He closed his mouth, but she could see the struggle. The man wanted to deflect. It was written all over him.

"So, I followed the path," she said. "Joined the military. Found my way into electronic warfare. And every time someone mentioned Rhodes, I paid attention. Not because I wanted to be you. Because you were proof that people like us—people who start with nothing, who lose the people that matter most—can still build something that matters."

He palmed her cheek, holding her gaze. He leaned closer. His breath was hot on her skin.

She rested her hand on his shoulder and tried to recall the last time someone had kissed her.

A year ago? She couldn't remember his name. Chad? Todd? Not Todd? Did it even matter? She tilted her face the last quarter inch.
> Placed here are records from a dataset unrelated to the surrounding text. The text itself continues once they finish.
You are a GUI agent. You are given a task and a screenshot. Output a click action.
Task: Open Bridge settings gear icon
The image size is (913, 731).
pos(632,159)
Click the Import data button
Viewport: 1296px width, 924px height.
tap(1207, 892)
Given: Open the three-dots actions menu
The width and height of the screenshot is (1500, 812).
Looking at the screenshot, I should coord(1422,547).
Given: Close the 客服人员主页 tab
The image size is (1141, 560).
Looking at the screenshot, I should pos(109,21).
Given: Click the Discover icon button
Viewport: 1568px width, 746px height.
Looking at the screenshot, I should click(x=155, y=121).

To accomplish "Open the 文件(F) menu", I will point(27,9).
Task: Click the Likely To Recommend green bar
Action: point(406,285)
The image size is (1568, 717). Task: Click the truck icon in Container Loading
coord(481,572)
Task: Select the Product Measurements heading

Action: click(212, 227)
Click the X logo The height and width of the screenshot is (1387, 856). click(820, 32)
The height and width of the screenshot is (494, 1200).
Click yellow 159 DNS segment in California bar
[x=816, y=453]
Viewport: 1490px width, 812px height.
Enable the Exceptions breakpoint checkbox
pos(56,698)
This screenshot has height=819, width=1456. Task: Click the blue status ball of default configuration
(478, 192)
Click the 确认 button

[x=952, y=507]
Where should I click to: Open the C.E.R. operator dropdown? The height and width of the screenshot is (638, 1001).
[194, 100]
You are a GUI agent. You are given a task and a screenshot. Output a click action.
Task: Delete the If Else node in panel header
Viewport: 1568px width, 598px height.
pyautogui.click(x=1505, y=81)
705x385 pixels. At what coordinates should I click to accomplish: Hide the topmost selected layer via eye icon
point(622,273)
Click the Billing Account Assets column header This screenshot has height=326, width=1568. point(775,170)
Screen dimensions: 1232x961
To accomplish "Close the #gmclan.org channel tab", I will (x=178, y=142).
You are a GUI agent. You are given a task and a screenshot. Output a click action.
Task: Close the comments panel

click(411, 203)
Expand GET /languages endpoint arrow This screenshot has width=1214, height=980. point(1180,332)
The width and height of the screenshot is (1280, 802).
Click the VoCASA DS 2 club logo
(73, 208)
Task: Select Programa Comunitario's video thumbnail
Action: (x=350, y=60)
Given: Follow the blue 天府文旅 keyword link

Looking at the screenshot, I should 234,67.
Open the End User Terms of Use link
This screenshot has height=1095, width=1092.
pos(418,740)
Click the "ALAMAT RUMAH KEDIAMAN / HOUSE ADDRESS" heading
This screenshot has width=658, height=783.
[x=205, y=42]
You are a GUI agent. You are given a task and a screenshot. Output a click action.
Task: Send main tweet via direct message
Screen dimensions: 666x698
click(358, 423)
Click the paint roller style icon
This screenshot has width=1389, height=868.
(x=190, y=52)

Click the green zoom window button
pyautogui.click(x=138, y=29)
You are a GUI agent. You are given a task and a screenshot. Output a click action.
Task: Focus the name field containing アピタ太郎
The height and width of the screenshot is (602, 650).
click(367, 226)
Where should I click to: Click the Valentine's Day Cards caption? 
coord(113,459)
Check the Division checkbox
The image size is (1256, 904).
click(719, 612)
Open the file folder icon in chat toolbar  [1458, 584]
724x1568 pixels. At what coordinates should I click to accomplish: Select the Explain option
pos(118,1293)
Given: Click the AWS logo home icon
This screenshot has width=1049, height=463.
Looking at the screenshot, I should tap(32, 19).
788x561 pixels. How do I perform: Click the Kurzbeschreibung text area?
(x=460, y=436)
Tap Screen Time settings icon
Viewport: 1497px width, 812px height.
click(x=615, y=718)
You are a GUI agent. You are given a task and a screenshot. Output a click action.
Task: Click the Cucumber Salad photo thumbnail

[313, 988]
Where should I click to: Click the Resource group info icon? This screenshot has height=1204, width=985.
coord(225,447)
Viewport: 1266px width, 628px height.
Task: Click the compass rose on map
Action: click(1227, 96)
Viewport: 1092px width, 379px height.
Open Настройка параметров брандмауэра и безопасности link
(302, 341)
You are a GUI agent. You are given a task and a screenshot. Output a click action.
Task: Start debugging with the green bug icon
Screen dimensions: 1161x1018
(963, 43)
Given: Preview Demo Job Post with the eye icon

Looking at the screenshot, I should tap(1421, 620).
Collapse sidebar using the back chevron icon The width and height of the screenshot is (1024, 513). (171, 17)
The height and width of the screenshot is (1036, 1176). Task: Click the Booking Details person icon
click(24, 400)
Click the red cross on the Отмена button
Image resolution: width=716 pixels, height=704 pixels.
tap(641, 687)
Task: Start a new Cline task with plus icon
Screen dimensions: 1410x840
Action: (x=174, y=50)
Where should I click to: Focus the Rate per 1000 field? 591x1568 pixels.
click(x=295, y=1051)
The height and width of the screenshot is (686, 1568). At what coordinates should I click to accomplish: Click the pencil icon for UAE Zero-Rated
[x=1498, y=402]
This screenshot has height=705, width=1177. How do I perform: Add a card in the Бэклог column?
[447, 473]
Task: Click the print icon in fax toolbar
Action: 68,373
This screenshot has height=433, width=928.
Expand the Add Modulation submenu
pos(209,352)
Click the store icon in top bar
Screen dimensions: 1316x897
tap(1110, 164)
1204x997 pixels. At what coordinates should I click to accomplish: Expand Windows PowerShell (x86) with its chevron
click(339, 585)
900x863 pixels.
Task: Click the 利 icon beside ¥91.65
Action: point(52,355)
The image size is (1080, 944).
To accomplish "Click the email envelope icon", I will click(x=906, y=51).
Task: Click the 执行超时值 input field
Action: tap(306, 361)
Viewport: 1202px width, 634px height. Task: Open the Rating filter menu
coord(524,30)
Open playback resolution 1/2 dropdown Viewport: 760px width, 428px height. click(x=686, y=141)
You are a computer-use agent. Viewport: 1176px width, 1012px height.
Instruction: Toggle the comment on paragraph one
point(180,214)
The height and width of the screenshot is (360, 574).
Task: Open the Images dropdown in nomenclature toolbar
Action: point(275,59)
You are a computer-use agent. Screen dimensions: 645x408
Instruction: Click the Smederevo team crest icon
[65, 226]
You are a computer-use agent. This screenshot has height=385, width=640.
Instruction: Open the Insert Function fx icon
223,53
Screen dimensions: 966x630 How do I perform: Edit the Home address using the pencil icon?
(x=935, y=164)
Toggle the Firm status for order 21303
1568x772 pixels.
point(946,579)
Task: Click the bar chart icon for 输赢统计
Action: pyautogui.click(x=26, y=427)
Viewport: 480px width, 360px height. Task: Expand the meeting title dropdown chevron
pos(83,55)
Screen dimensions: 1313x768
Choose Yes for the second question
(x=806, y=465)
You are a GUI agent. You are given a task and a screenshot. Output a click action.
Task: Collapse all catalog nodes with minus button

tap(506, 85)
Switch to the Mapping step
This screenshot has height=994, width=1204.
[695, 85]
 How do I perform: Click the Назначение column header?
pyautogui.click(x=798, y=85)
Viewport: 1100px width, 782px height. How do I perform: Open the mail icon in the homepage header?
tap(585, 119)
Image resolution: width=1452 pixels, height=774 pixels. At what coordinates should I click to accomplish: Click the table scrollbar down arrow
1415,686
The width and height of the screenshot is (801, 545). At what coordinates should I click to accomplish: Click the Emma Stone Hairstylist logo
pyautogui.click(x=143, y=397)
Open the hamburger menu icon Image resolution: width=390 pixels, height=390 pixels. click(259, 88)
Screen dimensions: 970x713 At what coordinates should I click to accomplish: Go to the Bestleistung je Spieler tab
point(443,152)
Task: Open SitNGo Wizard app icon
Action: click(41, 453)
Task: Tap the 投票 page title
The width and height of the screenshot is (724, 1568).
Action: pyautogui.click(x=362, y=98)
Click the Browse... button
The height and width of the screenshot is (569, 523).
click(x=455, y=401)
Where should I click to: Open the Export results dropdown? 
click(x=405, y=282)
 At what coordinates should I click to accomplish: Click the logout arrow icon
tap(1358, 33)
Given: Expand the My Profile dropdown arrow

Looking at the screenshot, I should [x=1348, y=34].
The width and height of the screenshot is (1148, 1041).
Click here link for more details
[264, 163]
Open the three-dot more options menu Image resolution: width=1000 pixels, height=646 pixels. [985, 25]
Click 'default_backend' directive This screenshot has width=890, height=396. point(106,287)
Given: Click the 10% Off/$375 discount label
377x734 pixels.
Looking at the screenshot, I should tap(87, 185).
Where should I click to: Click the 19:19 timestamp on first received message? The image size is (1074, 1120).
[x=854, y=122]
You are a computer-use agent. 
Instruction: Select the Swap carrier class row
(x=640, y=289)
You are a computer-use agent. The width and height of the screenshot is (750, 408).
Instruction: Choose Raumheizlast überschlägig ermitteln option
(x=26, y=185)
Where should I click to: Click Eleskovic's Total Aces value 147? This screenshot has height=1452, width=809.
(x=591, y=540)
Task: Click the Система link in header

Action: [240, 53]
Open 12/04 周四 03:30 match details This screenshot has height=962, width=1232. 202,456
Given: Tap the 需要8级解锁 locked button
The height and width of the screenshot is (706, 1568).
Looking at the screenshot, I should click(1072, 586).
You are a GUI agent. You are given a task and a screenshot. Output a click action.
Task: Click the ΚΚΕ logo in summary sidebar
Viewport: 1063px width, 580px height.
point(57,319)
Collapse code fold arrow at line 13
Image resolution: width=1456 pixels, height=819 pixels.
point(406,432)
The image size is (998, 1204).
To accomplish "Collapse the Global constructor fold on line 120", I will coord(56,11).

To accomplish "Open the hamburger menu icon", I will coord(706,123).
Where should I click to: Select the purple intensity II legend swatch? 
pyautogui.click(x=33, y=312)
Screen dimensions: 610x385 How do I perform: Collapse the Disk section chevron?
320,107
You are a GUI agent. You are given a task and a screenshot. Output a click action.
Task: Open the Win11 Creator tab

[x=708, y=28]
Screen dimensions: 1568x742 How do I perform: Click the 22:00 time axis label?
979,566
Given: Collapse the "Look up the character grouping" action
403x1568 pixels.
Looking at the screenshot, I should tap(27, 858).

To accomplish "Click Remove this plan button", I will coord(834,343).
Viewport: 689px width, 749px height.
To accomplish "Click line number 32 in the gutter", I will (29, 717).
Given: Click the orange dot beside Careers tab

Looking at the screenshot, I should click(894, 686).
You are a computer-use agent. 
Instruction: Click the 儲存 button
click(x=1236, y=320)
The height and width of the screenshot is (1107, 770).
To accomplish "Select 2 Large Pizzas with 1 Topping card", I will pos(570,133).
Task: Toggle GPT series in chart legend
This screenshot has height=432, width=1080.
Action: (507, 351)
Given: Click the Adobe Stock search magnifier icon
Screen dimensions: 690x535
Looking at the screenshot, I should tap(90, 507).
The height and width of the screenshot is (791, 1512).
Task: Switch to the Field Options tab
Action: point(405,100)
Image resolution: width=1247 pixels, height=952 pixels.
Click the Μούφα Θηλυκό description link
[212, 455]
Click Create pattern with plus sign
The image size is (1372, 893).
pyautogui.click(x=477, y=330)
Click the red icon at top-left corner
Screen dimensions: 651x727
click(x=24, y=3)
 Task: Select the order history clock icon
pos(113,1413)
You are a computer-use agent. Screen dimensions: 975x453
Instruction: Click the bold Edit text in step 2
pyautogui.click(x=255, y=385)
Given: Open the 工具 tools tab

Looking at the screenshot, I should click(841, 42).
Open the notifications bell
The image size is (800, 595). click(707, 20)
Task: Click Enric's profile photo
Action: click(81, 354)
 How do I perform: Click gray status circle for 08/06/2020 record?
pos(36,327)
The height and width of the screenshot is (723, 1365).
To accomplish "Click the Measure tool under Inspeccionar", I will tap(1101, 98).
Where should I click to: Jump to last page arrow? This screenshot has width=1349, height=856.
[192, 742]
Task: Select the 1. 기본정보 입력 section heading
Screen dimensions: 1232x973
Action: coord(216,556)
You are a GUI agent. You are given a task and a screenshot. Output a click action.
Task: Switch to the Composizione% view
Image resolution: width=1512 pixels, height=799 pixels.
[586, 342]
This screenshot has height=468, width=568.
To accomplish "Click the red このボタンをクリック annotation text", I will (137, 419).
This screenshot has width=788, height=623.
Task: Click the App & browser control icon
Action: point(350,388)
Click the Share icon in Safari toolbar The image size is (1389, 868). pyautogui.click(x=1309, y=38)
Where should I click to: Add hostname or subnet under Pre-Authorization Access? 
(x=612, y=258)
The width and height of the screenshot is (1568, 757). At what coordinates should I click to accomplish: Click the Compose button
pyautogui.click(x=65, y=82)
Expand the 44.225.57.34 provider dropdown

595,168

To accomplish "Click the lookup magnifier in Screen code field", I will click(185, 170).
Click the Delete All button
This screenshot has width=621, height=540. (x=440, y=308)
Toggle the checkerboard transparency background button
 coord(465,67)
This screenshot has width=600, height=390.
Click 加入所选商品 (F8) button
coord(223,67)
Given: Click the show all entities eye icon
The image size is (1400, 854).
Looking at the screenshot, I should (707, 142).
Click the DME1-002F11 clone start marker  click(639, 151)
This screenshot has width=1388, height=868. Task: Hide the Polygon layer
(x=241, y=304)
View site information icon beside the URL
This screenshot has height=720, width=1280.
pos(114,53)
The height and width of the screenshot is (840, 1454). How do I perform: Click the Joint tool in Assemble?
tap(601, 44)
Gideon pulled back. "I think we can go now."

"Right," she managed.

He pushed to all fours, and a second later was on his knees three feet from her.

It was for the best. She rolled into a sitting position a little further from Gideon.

The wind moved through the trees above them. Somewhere to the west, a branch cracked.

Zadie's pulse ticked. Gideon shifted into a crouch. His body angled toward the sound.

Another crack. This one louder and definitely closer.

"That's not human," Gideon whispered.

She scanned the brush line to their left. The terrain sloped down into a shallow ravine choked with deadfall and scrub. Visibility was maybe thirty feet before the timber swallowed everything. "It's not."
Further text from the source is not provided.